§ **What the task asks**
The answer must be the full listing, word for word, with no pictures in it.

§ **Data supplied**
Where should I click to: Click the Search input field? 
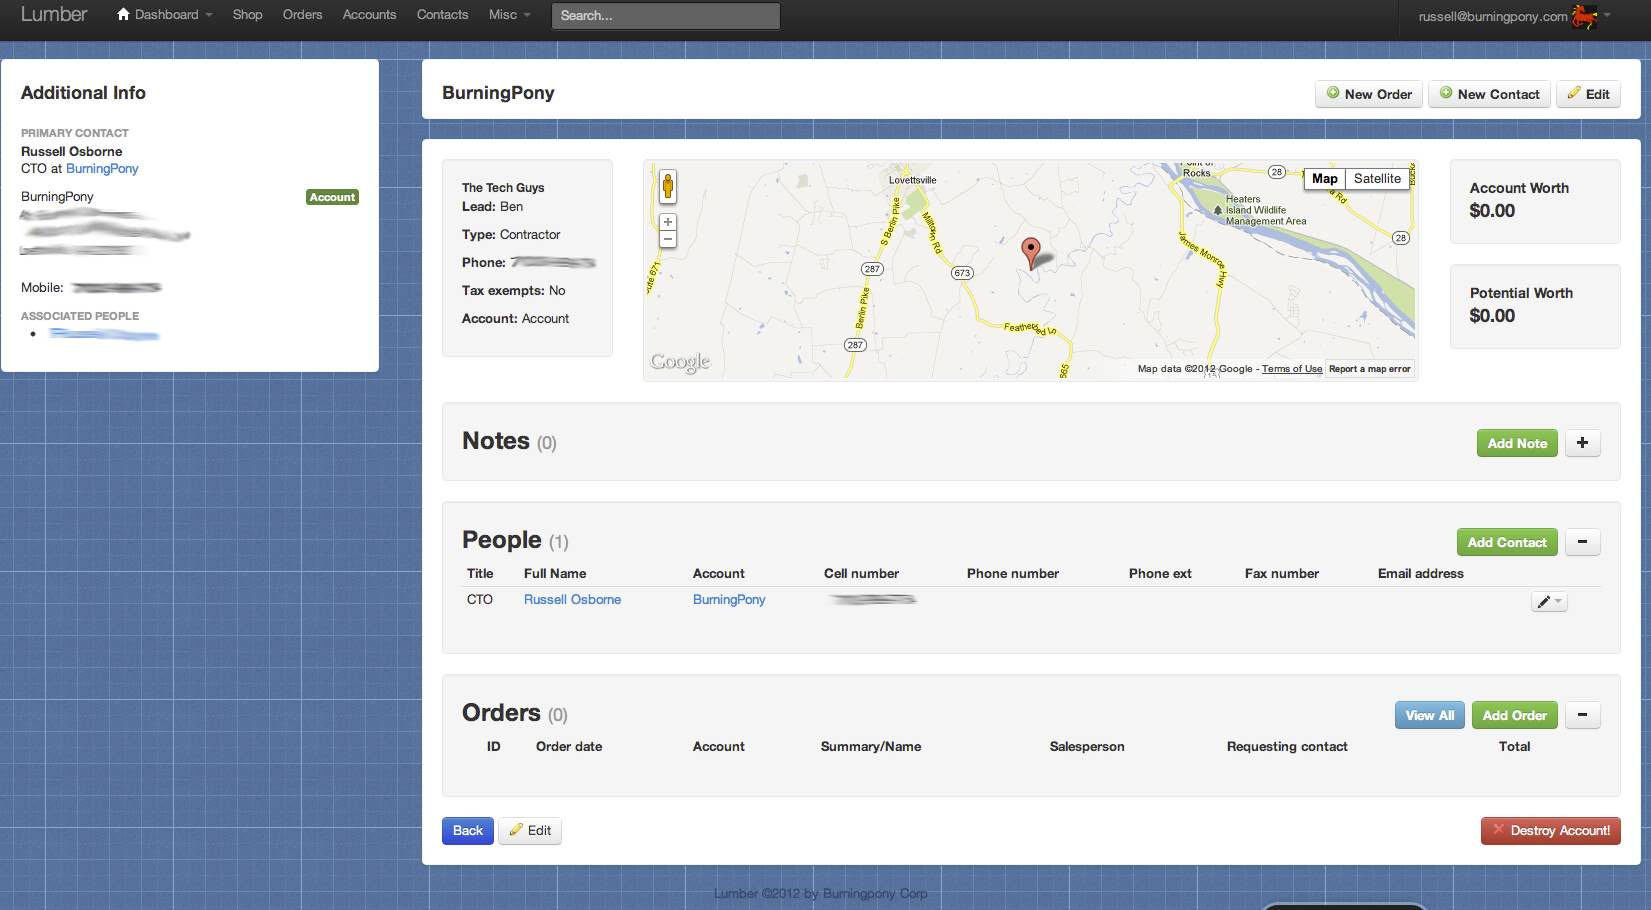[x=665, y=16]
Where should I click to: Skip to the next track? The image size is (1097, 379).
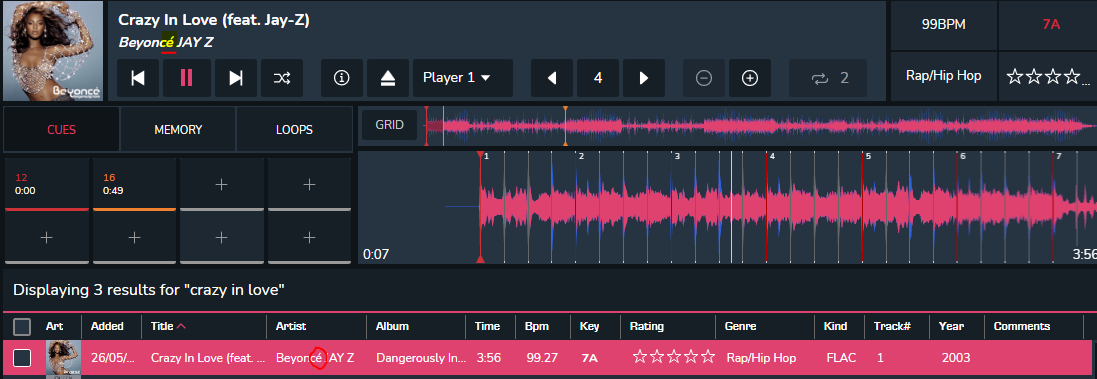click(236, 78)
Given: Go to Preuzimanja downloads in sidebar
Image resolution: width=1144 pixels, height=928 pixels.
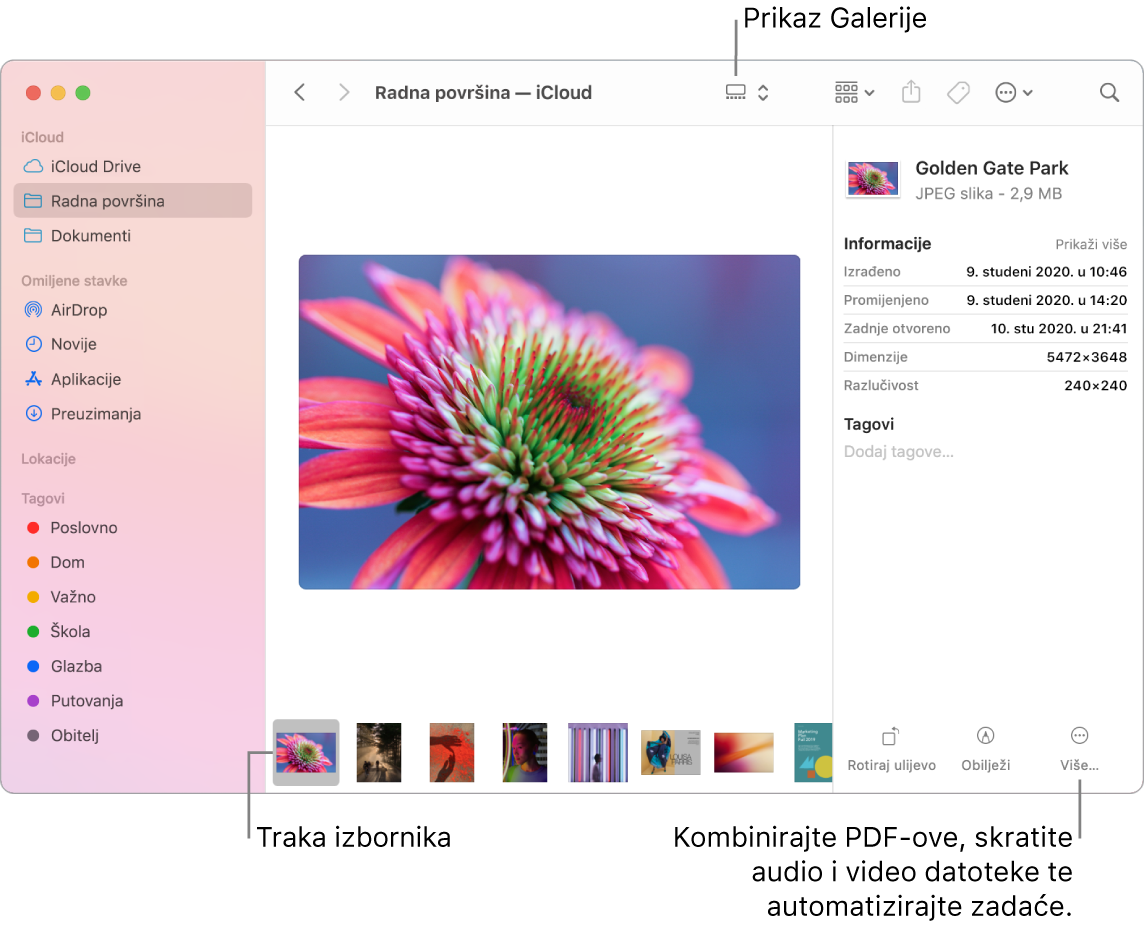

§ **Answer to this problem**
Where should I click to: Click the Search input field? 
[x=665, y=16]
Where should I click to: Skip to the next track? The image size is (1097, 379).
click(236, 78)
Given: Go to Preuzimanja downloads in sidebar
Image resolution: width=1144 pixels, height=928 pixels.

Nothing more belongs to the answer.